**Required work:**
Reproduce the data verbatim from the line containing "has height=784, width=2576." through the line containing "Looking at the image, I should click on (2135, 511).", both lines included. Output only those lines.

**Data for processing:**
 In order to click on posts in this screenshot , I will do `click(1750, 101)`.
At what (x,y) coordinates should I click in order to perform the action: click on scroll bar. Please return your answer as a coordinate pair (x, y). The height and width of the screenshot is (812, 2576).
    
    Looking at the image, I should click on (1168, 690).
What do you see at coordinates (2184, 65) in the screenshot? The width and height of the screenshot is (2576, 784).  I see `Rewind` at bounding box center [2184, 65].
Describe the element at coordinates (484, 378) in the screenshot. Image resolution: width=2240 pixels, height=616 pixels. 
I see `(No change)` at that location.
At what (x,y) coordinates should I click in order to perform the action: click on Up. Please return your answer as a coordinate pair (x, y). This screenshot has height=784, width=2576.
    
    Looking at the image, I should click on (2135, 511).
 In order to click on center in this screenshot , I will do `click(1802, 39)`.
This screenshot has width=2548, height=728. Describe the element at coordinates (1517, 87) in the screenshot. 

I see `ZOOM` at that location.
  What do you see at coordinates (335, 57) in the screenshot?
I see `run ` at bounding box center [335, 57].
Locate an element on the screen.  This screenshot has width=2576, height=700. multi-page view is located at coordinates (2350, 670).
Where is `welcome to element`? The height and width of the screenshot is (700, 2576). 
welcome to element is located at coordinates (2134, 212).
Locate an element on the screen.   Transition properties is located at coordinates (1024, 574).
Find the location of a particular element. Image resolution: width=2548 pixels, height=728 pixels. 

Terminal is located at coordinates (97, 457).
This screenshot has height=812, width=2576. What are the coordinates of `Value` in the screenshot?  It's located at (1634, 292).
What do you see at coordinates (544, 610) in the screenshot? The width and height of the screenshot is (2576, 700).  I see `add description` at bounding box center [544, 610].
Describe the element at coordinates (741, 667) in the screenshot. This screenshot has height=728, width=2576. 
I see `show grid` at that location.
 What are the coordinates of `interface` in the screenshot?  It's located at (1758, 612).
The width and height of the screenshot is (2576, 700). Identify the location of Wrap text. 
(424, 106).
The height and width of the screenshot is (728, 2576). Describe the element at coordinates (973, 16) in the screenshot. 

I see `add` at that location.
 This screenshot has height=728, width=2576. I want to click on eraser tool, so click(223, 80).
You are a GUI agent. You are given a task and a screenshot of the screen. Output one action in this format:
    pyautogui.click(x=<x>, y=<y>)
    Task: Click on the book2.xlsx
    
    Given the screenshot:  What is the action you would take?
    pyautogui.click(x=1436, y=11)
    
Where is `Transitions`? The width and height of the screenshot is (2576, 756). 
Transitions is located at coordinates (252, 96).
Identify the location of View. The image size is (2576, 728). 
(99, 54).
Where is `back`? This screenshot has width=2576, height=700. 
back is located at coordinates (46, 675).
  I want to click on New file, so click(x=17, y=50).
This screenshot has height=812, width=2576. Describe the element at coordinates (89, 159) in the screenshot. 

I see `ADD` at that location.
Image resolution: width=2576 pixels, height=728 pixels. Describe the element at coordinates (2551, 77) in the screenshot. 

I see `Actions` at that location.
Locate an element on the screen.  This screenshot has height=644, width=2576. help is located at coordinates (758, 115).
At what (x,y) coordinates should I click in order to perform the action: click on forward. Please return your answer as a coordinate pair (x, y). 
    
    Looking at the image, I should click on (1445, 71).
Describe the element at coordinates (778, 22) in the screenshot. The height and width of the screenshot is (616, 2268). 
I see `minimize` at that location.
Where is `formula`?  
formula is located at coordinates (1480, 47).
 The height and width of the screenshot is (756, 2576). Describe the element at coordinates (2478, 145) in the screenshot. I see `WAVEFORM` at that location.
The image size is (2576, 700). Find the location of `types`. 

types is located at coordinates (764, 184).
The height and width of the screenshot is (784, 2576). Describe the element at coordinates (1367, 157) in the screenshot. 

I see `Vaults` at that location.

**Answer for this exercise:**
At what (x,y) coordinates should I click in order to perform the action: click on Up. Please return your answer as a coordinate pair (x, y). This screenshot has height=784, width=2576.
    
    Looking at the image, I should click on (2135, 511).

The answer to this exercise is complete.